##### The input #####
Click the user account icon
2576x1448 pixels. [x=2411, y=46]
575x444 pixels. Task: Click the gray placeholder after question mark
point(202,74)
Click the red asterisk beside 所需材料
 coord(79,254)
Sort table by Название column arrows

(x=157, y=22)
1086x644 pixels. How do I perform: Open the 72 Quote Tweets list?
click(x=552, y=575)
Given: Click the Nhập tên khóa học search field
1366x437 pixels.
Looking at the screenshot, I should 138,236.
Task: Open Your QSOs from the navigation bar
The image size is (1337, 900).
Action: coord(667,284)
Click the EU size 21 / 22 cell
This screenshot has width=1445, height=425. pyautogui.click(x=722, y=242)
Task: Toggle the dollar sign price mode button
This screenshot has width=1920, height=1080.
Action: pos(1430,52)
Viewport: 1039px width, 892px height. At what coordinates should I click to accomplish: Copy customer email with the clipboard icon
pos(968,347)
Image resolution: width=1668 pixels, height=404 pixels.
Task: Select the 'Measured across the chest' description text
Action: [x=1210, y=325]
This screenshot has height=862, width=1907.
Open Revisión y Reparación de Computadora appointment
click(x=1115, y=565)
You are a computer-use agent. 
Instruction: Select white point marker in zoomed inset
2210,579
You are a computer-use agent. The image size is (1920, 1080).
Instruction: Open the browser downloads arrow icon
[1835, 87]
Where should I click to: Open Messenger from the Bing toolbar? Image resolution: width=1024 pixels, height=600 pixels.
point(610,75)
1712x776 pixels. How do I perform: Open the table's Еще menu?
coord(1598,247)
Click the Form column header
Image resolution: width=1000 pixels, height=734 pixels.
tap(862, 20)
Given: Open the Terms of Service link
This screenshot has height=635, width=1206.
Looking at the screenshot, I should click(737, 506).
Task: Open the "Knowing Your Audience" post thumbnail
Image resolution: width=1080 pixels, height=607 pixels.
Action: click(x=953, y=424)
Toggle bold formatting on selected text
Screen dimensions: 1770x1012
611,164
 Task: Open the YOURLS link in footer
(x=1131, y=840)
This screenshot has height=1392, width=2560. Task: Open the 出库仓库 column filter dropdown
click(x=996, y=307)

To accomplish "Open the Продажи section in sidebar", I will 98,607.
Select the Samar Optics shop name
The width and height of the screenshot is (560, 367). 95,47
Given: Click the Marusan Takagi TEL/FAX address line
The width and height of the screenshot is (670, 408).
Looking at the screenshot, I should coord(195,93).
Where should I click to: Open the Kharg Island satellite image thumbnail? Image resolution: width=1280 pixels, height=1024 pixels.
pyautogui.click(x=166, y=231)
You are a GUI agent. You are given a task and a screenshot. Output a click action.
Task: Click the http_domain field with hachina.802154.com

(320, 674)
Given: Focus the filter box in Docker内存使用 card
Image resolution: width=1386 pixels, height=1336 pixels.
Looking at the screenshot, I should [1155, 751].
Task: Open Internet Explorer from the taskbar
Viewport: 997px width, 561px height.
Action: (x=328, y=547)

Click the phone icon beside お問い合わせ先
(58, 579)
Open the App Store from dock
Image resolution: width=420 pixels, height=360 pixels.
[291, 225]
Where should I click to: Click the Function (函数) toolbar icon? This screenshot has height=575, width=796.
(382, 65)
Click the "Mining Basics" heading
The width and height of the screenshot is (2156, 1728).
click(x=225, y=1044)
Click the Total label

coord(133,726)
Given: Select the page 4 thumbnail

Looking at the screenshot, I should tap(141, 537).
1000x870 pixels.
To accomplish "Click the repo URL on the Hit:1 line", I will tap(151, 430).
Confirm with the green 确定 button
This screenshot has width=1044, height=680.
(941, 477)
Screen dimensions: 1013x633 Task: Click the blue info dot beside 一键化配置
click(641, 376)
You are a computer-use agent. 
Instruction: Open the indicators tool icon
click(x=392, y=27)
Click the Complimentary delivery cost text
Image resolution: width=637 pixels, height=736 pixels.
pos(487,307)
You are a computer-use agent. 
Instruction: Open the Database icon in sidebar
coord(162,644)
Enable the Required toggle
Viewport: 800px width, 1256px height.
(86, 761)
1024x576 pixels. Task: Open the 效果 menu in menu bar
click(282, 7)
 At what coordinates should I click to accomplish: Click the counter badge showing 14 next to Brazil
#####
> [Task requirements] Can you reproduce, word for word, everything from the line containing "Given: Select the page 4 thumbnail" down to the end of the records above?

> [Result]
Given: Select the page 4 thumbnail

Looking at the screenshot, I should tap(141, 537).
1000x870 pixels.
To accomplish "Click the repo URL on the Hit:1 line", I will tap(151, 430).
Confirm with the green 确定 button
This screenshot has width=1044, height=680.
(941, 477)
Screen dimensions: 1013x633 Task: Click the blue info dot beside 一键化配置
click(641, 376)
You are a computer-use agent. 
Instruction: Open the indicators tool icon
click(x=392, y=27)
Click the Complimentary delivery cost text
Image resolution: width=637 pixels, height=736 pixels.
pos(487,307)
You are a computer-use agent. 
Instruction: Open the Database icon in sidebar
coord(162,644)
Enable the Required toggle
Viewport: 800px width, 1256px height.
(86, 761)
1024x576 pixels. Task: Open the 效果 menu in menu bar
click(282, 7)
 At what coordinates should I click to accomplish: Click the counter badge showing 14 next to Brazil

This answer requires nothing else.